Algo entre celos, irritación…

y miedo.

—Primero Ethan —dijo—. Luego Sebastián. Después Robinson.

—No tengo culpa de nada de eso. A parte, el señor Robinson solo quería contarme algo.

—¿Y qué vendrá mañana, Sofía? —preguntó con voz tensa—. ¿Otro más? ¿Con otra excusa distinta?

Ella abrió la boca para contestar.

Pero él se adelantó, cortante.

—No volverás a salir sola sin avisar —dijo—. ¿Entendido?

Sofía lo miró, herida.

—Eduard… no soy un objeto.

—No —replicó él, sin pensarlo—. Pero eres mi responsabilidad.

Eso dolió.

Mucho.

Ella miró por la ventana, con los ojos quemando.

El coche se detuvo frente a la mansión Wood.

Eduard salió sin esperarla, dándole la vuelta para abrirle la puerta.

Pero Sofía no se movió.

—Sofía —dijo él, impaciente—. Baja.

Ella murmuró:

—Arthur dijo que mi nombre… no me pertenece.

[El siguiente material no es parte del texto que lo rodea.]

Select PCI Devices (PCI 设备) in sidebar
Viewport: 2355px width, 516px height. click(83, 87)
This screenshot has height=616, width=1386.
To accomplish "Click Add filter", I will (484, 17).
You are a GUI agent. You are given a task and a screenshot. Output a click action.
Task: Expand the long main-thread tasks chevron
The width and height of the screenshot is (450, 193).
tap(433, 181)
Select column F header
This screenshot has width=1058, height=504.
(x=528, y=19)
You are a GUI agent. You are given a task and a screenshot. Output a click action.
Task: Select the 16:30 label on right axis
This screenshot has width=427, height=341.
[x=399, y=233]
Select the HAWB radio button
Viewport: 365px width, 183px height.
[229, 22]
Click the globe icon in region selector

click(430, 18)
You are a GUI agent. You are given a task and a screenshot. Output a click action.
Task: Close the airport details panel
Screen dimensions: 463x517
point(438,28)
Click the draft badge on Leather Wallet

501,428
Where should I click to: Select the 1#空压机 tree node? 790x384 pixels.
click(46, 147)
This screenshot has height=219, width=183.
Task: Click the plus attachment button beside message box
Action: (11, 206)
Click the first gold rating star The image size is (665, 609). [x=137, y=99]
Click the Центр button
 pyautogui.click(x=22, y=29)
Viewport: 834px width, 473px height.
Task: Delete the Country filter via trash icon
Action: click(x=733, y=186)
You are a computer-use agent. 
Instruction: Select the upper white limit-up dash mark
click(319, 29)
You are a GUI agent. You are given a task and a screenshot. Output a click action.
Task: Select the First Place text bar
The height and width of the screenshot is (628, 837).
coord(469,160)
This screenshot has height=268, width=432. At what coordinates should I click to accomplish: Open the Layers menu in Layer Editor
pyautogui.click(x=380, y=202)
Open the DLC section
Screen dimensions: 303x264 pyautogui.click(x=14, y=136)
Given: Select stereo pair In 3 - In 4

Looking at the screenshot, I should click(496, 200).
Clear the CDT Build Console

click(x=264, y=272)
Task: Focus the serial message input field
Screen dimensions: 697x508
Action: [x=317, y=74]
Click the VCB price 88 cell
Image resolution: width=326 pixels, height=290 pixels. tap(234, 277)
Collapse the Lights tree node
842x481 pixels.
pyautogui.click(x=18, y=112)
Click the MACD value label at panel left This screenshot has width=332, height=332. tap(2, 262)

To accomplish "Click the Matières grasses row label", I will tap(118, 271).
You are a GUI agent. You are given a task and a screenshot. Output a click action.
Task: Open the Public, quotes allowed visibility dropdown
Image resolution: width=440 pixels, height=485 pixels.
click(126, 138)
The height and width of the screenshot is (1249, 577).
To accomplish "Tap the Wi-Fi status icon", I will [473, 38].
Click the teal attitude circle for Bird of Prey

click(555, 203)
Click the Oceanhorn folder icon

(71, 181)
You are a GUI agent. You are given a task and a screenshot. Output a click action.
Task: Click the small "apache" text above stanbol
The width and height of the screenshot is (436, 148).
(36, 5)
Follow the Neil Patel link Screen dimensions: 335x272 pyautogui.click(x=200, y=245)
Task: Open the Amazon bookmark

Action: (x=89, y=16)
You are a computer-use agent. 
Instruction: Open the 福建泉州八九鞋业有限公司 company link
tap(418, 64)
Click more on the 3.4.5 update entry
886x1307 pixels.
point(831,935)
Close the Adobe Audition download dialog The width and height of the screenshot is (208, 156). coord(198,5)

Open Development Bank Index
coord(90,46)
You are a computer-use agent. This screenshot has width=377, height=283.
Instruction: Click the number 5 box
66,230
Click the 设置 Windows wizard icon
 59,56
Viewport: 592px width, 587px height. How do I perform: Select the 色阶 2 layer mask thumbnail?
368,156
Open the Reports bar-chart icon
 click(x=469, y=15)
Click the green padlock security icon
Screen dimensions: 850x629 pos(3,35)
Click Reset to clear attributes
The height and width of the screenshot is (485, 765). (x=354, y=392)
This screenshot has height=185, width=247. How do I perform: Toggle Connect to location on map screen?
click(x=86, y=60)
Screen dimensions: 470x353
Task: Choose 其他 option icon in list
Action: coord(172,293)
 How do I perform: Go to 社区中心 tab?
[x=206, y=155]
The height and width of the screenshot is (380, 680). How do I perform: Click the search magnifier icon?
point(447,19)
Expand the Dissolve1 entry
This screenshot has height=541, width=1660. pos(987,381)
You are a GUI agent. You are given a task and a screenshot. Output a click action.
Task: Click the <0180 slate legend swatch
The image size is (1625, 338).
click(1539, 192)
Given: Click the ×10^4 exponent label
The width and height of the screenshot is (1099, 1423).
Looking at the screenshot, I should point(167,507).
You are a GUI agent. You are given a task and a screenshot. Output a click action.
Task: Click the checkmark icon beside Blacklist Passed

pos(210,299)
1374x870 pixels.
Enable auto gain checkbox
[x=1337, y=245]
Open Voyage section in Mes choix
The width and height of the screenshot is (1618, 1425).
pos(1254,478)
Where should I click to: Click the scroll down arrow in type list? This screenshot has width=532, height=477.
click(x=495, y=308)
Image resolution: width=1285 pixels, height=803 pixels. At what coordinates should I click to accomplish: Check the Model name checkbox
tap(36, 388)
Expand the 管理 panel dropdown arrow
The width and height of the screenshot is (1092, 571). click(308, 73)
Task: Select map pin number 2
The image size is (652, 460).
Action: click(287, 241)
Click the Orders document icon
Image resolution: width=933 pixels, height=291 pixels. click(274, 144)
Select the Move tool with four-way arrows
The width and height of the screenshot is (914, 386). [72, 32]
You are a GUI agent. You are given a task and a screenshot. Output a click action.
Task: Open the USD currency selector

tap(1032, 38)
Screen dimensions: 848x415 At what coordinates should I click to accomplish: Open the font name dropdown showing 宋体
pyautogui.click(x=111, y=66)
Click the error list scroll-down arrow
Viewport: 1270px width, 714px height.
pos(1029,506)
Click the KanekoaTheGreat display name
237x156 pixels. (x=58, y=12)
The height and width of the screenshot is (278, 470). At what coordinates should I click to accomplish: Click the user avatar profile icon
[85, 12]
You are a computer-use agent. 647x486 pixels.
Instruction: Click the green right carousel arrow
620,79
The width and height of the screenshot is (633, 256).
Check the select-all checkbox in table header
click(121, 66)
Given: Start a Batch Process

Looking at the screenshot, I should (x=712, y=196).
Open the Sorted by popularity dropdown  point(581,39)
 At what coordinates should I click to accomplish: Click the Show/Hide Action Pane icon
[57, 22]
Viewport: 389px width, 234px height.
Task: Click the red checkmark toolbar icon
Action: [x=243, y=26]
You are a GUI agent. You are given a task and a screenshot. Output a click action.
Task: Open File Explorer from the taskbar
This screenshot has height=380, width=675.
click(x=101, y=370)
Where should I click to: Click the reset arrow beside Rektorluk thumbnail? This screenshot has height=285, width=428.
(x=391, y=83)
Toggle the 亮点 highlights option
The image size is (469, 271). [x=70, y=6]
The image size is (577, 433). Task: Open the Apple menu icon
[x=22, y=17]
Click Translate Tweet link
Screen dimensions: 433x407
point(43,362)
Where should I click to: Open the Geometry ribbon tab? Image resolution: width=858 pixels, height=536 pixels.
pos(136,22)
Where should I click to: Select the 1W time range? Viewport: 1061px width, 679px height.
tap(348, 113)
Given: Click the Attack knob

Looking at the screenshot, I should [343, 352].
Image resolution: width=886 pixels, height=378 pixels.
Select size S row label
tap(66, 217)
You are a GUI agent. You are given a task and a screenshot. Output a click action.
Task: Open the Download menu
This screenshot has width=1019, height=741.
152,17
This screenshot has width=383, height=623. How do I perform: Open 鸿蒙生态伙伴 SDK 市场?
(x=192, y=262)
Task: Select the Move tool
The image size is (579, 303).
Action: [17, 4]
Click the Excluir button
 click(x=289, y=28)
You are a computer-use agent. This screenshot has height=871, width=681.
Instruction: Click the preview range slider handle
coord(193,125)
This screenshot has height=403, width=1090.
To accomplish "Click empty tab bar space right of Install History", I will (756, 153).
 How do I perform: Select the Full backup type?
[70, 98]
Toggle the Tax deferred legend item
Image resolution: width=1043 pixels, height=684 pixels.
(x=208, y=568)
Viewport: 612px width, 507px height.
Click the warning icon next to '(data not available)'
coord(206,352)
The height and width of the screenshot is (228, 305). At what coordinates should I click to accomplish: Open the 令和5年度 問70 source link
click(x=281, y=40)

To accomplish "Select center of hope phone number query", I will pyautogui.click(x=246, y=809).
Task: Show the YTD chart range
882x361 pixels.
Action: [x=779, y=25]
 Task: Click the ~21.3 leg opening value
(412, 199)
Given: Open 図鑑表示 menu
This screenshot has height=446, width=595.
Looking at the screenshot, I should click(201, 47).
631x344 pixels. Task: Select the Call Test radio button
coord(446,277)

Eduard apretó los dientes.

—No le hagas caso.

—Pero…

—Sofía —repitió él—. Mañana… tú y yo hablaremos de todo eso.

Ella lo miró, con el corazón a punto de salirse del pecho.

Eduard sostuvo su mirada.

Y entonces lo dijo:

—Porque mañana vas a saber exactamente qué esperan los Wood de su futura esposa.

Sofía sintió un escalofrío.

No sabía qué era lo que la esperaba.